WHAT THEY SAID ABOUT THE REAL WINE FAIR
- So much fun – was it the great wines, or the winemakers present or the great tasters that gave the room such atmosphere. It didn’t feel like work at all. Loved the space – the light, and the food stands were perfect. –Emily O Hare, River Cafe
- As always it was informative and great to try new wines, meet producers, and soak up their passion (and wine!) for what they do…. –Zeph King, Operations Manager Real Ale Company
- That was immense…Georgia…so cool. So impressed, thanks and well done all! –Sarah, The Bull and Last
- My partner and I had a wonderful time and got to taste some fabulous wines. —Elisa Galvan
- It has been a pleasure being there, tasting, eating, exhange ideas and projects…your professional attitude is not a surprise, hence your good results. You can be very proud of the movement you created –Luciana Girotto, Marc de Grazie & Rococo
- If you didn’t make @RealWinefair today go tomorrow. Joyous, life-affirming event. Wine as it’s meant to be tasted – with great people and food –Fiona Beckett, Guardian wine writer
- What a fantastic tasting. Super organized and amazing wines! Thanks to @LesCavesPyrene and @RealWineFair –Claudia Rosati
- Best wine tasting of the year @RealWineFair –Jonny Kleeman
- Great atmosphere, super friendly and some fascinating wines. Thanks and roll on next year! –Olly Smith, TV personality
- Great day, so many nice people! Thank you, makes a long trip worthwhile. –Pigeage
- Truly gorgeous, delicious, insightful and interesting day @RealWineFair. Thank you for helping me find my new favourite wine. —Ellie Poulton
- Well I think we can safely say the @RealWineFair was a success! –Roberson Wine
- The @RealWineFair was totally excellent. —Hare and Billet
- A thoroughly enjoyable wander around @RealWineFair. Some fascinating wines. –Imbibe UK
- Too many [favourites] to mention. A playground for adults. Just gets better and better. Bravo. –Monique Ziervogel
- We discovered some absolute gems for our new lists. Thanks for having us, great event. –The Ebrington Arms & The Killingworth
- Massive thank you @RealWineFair, especially the chance to taste Binner, Frick, Montenidoli, next time need winery day to see all! –Pyramid Valley wines
- It’s full of real people, sharing real wine and having a frightfully good time. That’s why the @RealWineFair works. –Nik Darlington, Red Squirrel Wine
- I’ve thoroughly enjoyed all that is @RealWineFair, thanks. –Pressed for Wine
- Revitalising day @RealWineFair. Highlights incl. Pheasant’s Tears (Georgia), Anna Martens (Sicily), AA Trinchero (Piedmont), Zarate (Galicia). –Susie Barrie and Peter Richards, TV personalities
- Congratulations! What a fantastic fair.

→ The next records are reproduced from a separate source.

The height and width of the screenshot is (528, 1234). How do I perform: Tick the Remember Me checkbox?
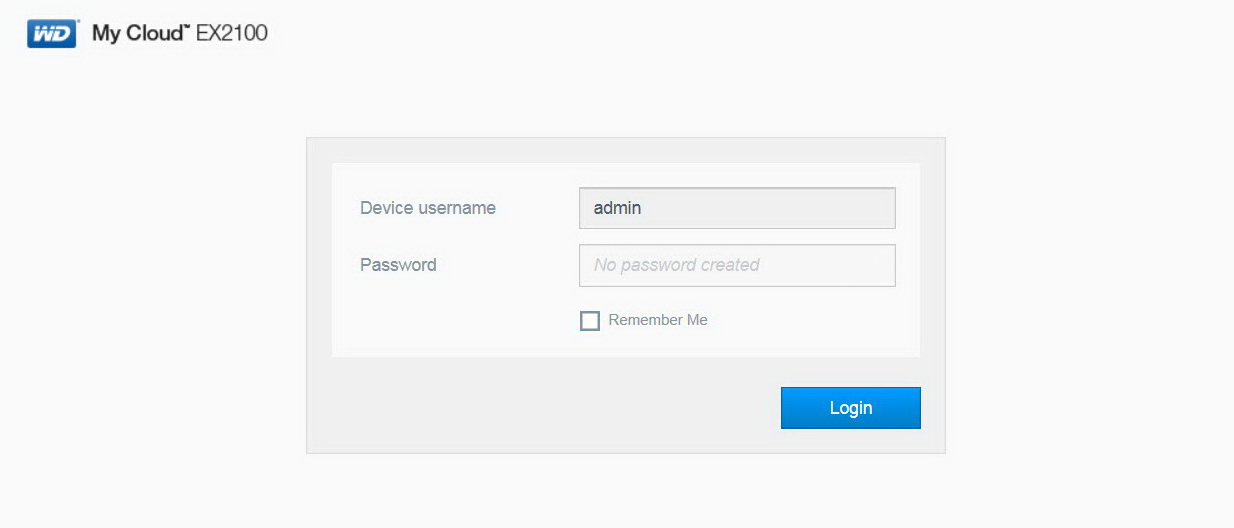pos(590,321)
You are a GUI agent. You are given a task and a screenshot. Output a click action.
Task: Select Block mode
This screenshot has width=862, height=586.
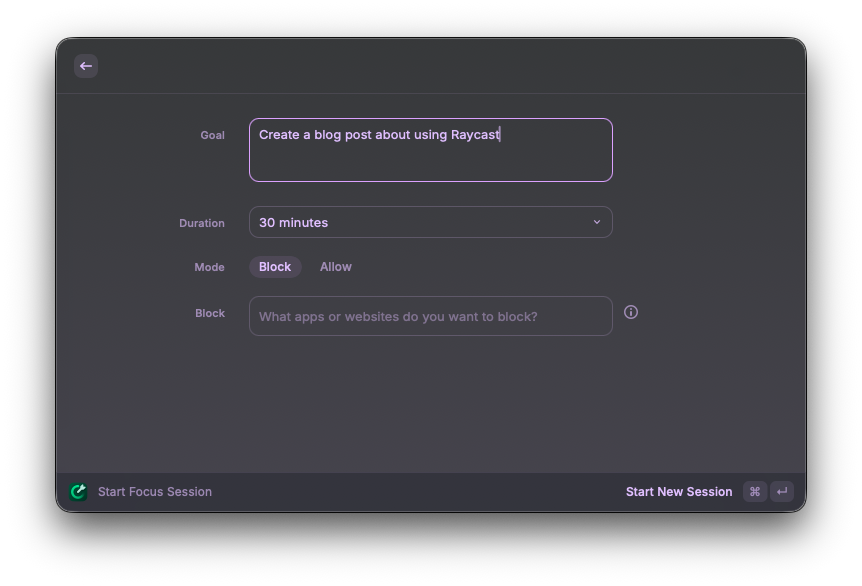point(275,267)
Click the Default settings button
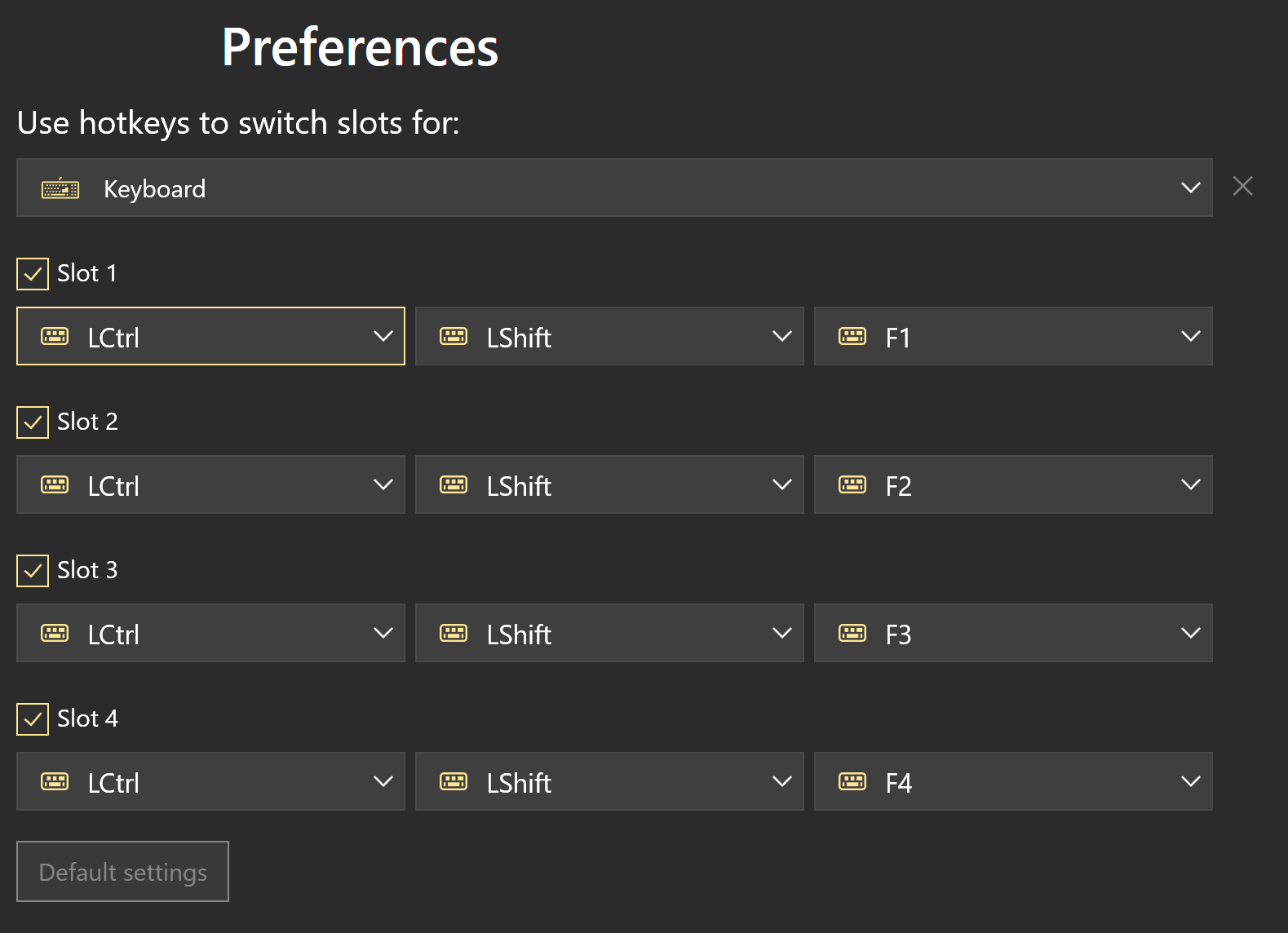1288x933 pixels. [x=122, y=872]
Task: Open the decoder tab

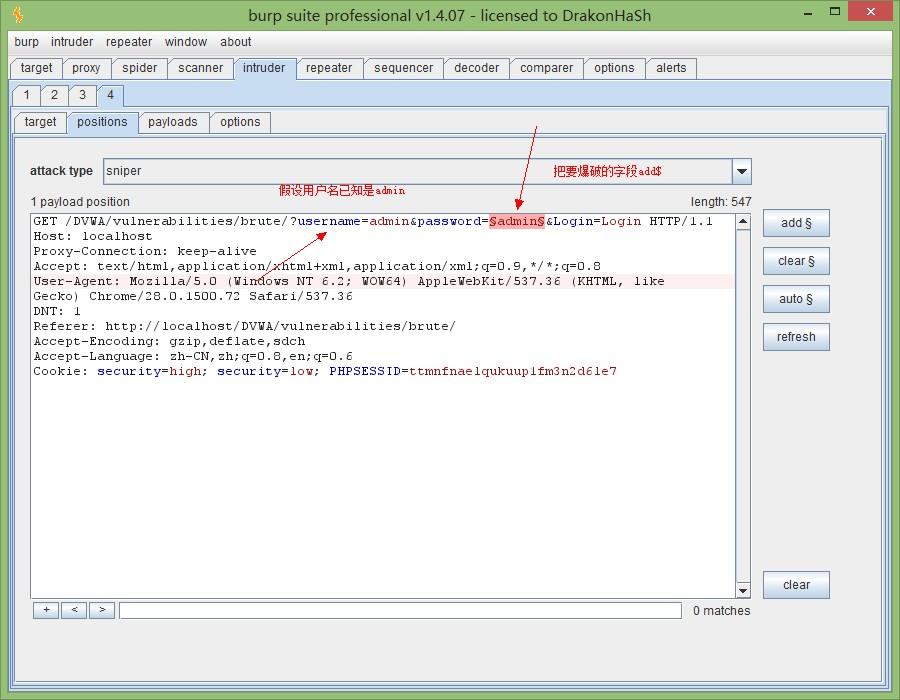Action: tap(476, 68)
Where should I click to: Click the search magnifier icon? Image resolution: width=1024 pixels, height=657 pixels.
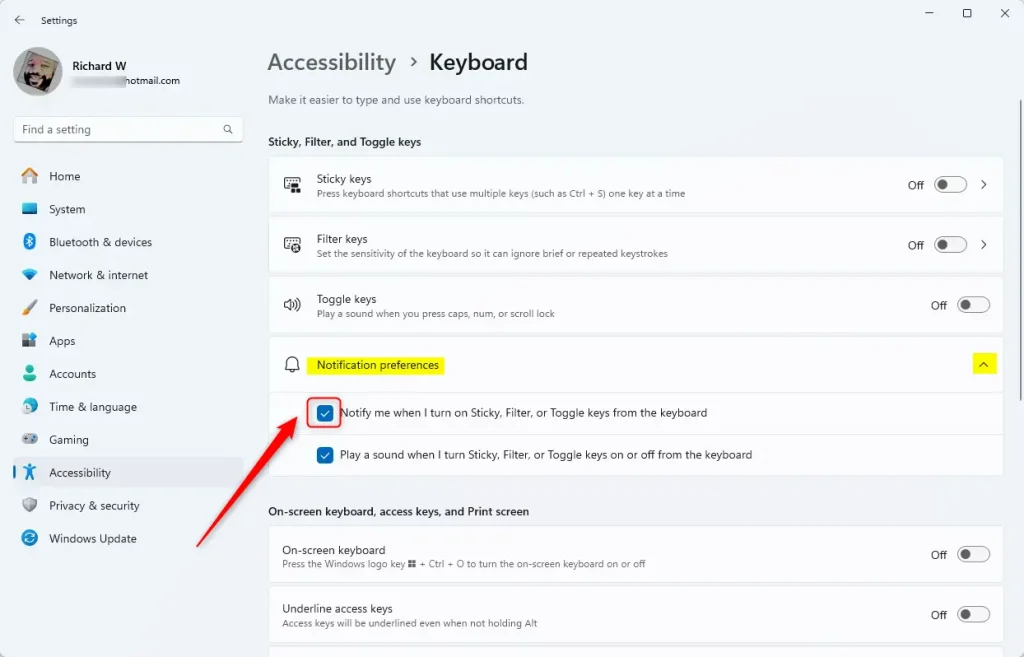click(228, 129)
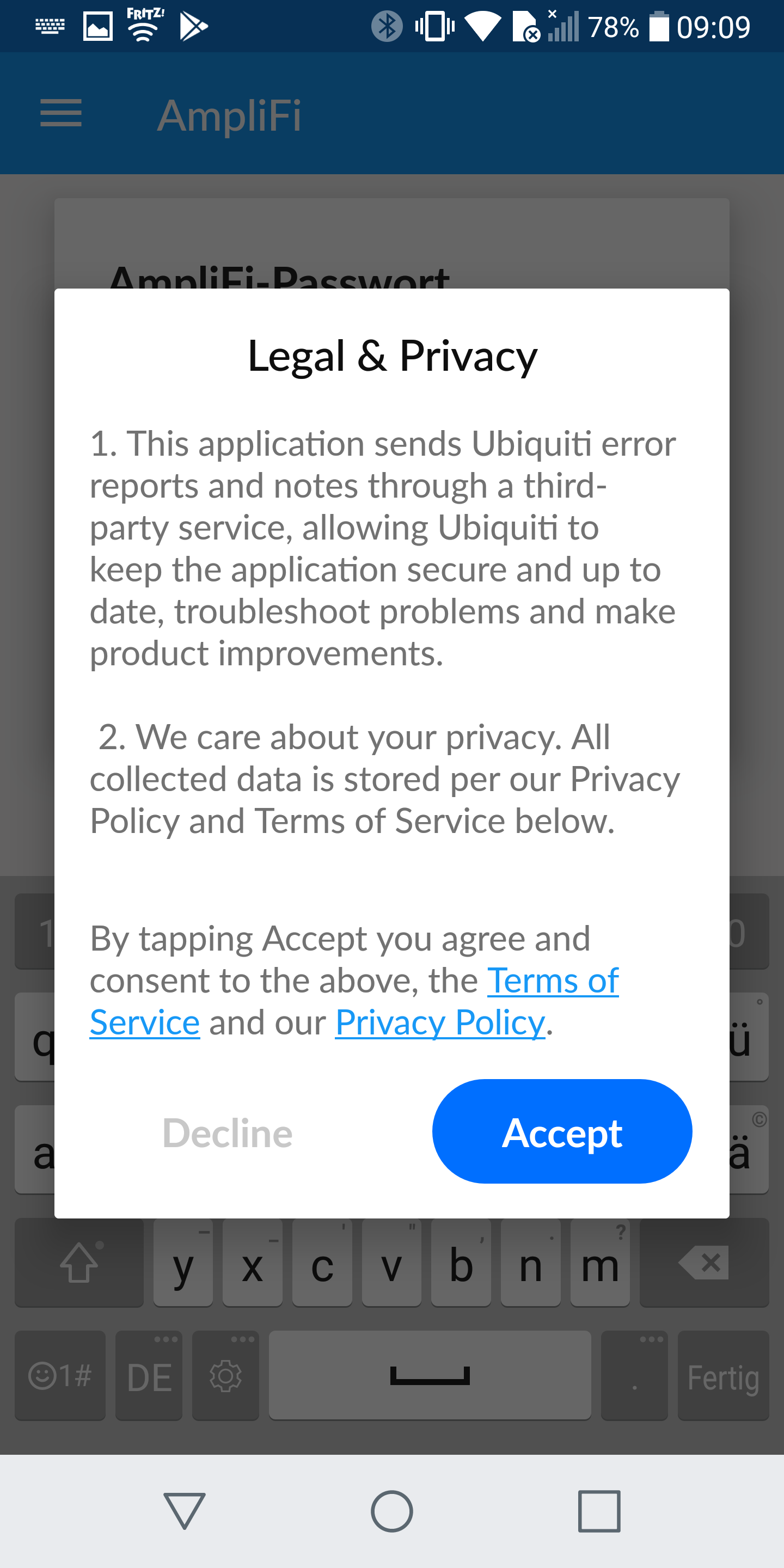Open the Privacy Policy link
This screenshot has height=1568, width=784.
click(439, 1022)
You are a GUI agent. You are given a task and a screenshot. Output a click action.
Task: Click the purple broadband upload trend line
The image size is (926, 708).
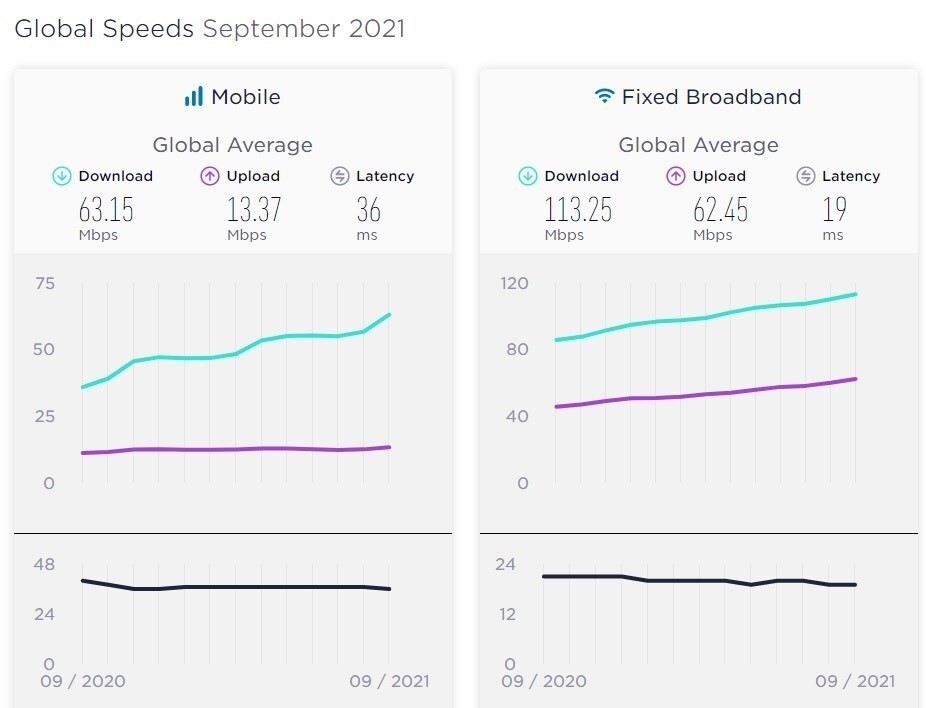click(706, 394)
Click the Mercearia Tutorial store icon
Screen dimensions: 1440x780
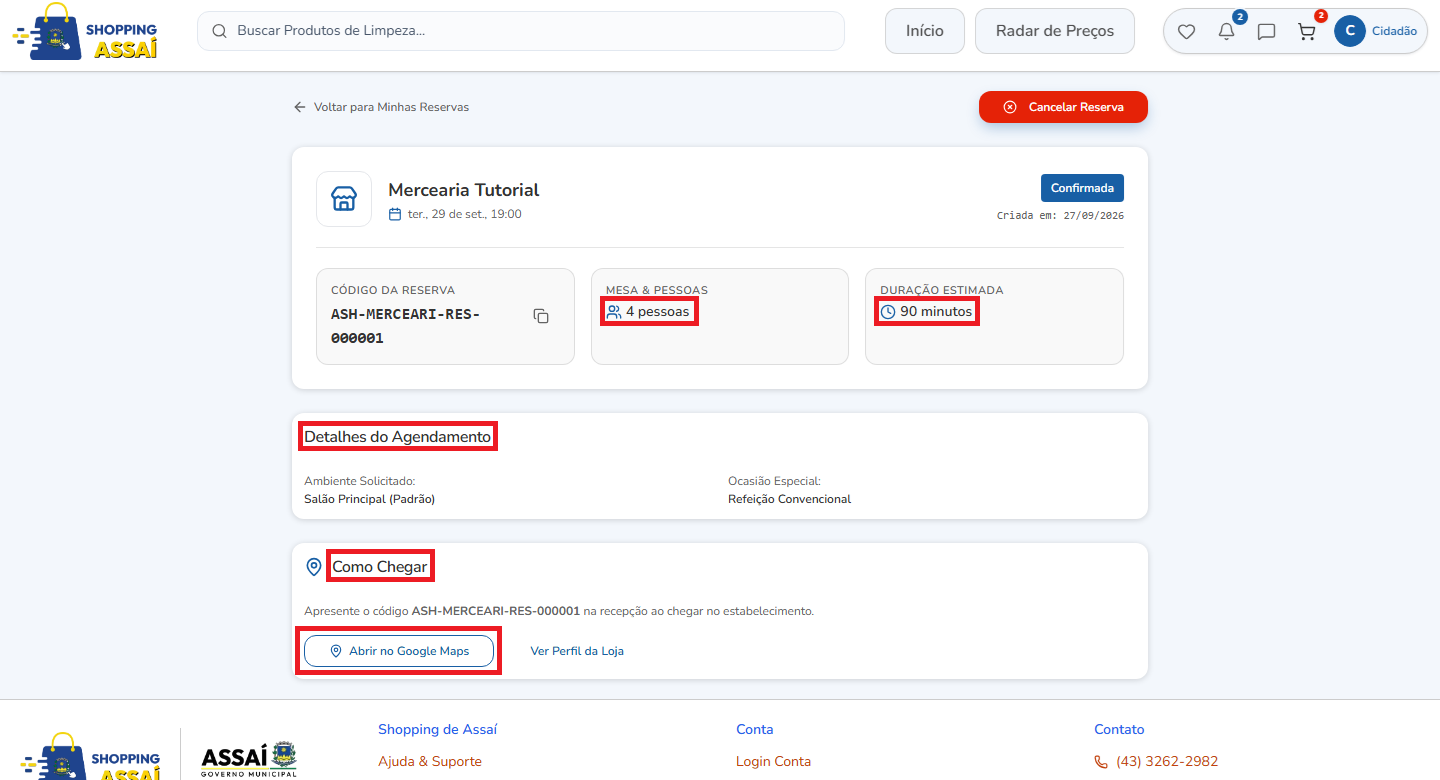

We’re already looking forward to the version of 2013. —Lena Sarnholm
- @RealWineFair @LesCavesPyrene Thank you, thank you very much, distinction to the organization, distinction to the public –Bernabe Rafa
- Cracking effort over the weekend! Enjoyed Georgian wines and Portuguese bubbles! Tobacco Dock was a great venue, top good job! –Please Fund Us
- Excellent examples of some truly natural wines. –Hannibal Brown
- Had a fantastic time @RealWineFair Sunday. Was some wonderful wines to sample. Don’t forget Real Wine Month is still ongoing. –Brula Restaurant
- Awesome, seen heaps of great comments, @RealWineFair rocks! –Tom Belford, Bobar Wines
- Thanks for having us @RealWineFair. Amazing wines, great people a real privilege to be there. –Si Vintners
IMAGES OF THE FAIR
The following pictures are courtesy of Jim Budd:
Events like this are here to stay. They generate their own momentum and effortless good will. Last month it was Rootstock; in May it will be RAW in Spitalfields. The debate about natural, naked, real or raw wine – call it what you will – has moved on, and most people are focusing on the wines themselves and enjoying them for what they are and not what they should be. On a personal note, The Real Wine Fair was a tonic, reminding me why I love wine and also how much there is to discover about wine – from new growers and new regions to new techniques and new ideas. The people are great by and large – incredibly likeable, sweet, funny and terrifically intelligent, craftsmen all, poets some, scientists others, sharing their knowledge and wisdom, but humble also in their desire to learn.